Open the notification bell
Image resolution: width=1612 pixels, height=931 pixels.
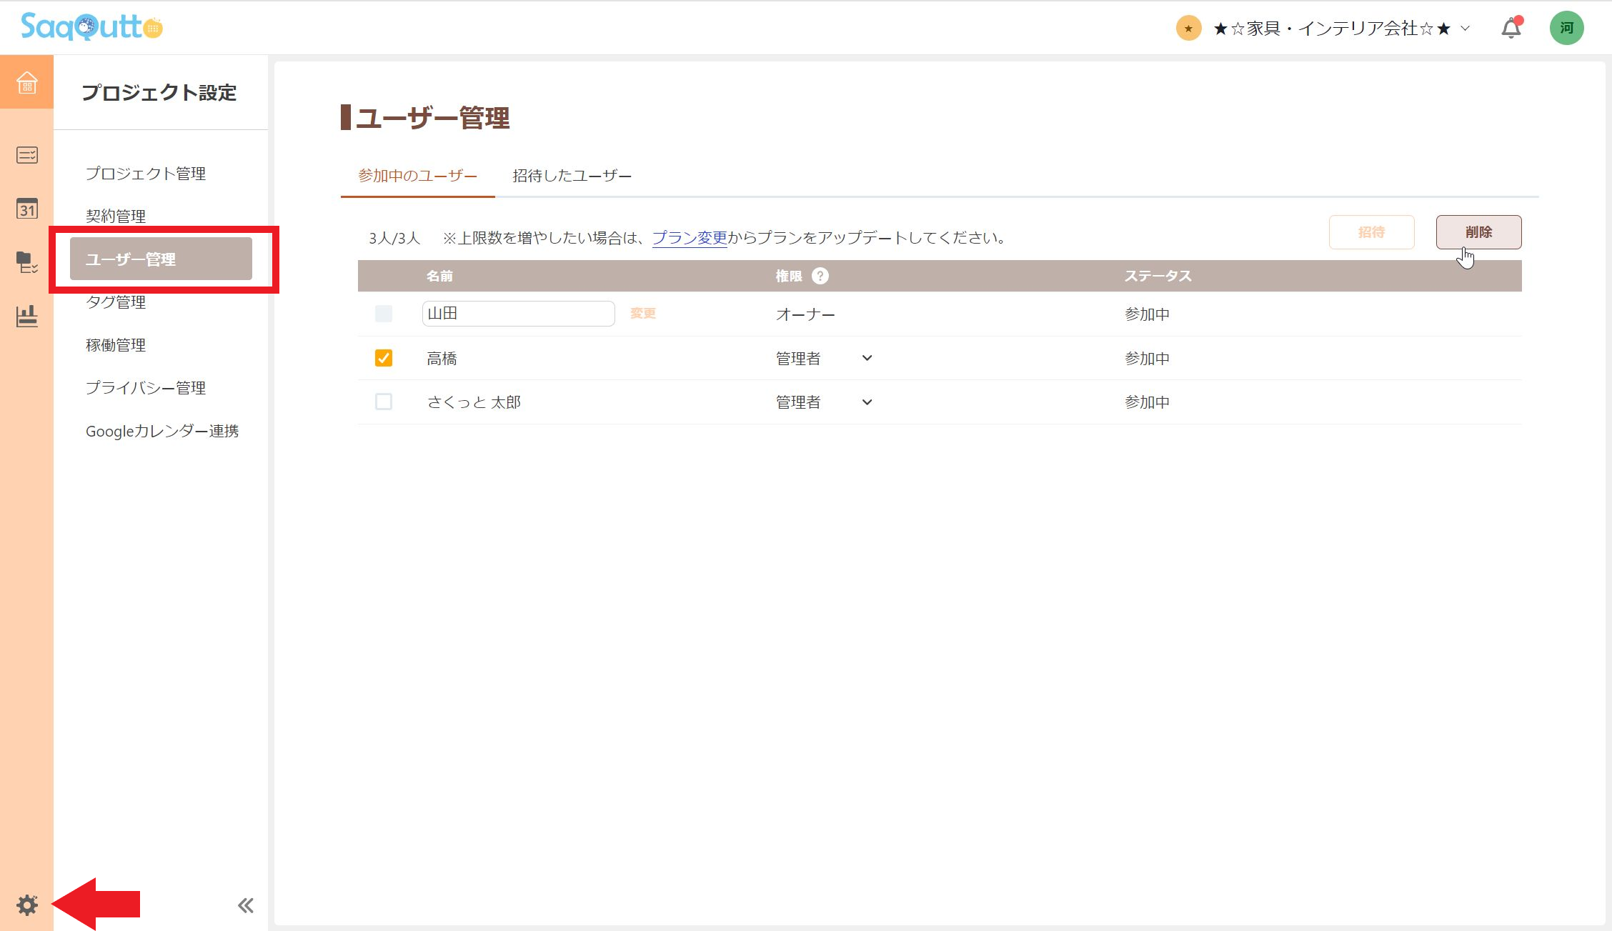(x=1510, y=27)
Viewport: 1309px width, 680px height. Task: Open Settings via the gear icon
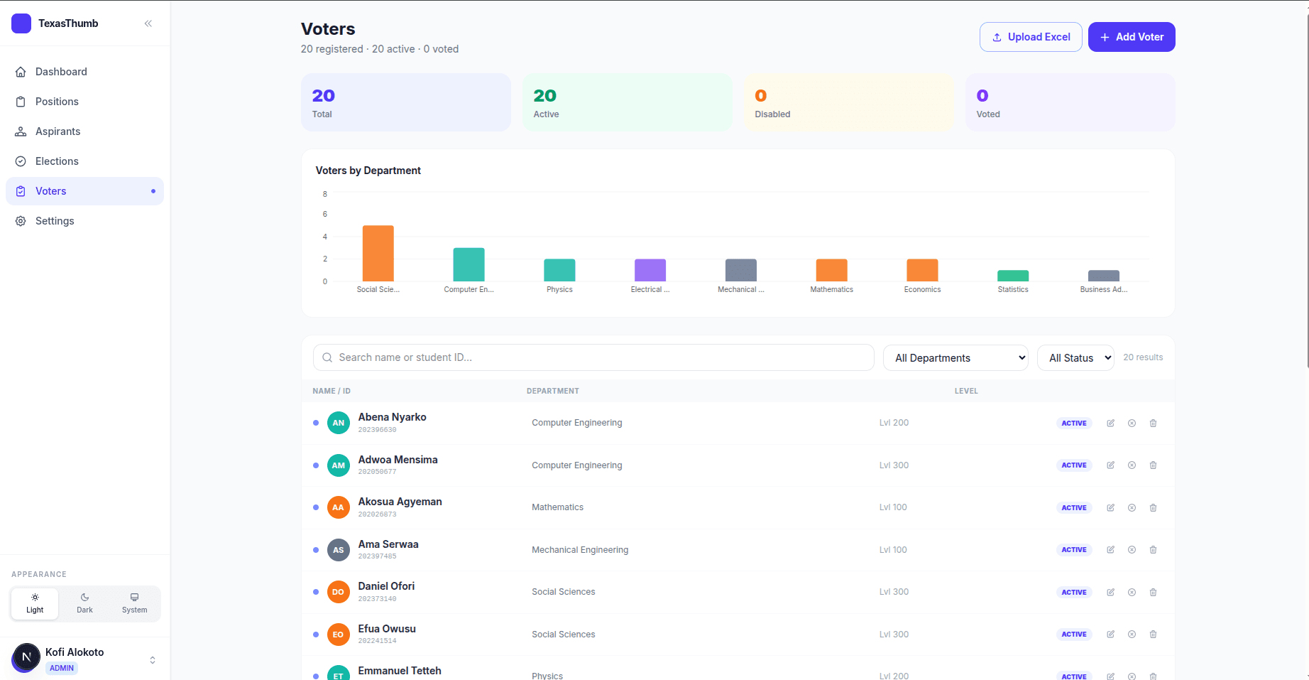(x=22, y=220)

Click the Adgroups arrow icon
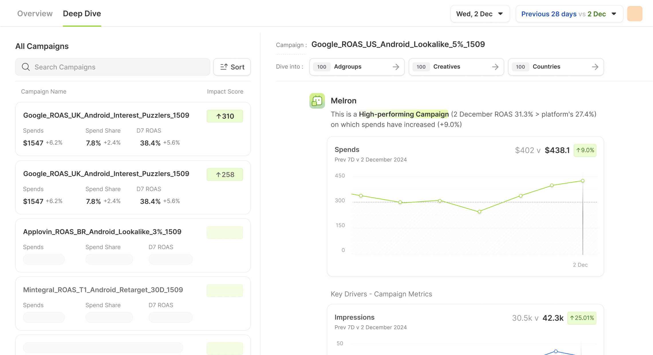(396, 67)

◆ ◆ ◆ ◆ ◆

Work instructions
Output nothing except the lines from the one containing "Image resolution: width=1612" through the final line of the entries, repeated exactly and free of pictures.

Answer for the task
Image resolution: width=1612 pixels, height=931 pixels.
(x=1510, y=27)
Viewport: 1309px width, 680px height. Task: Open Settings via the gear icon
(x=22, y=220)

Click the Adgroups arrow icon
(396, 67)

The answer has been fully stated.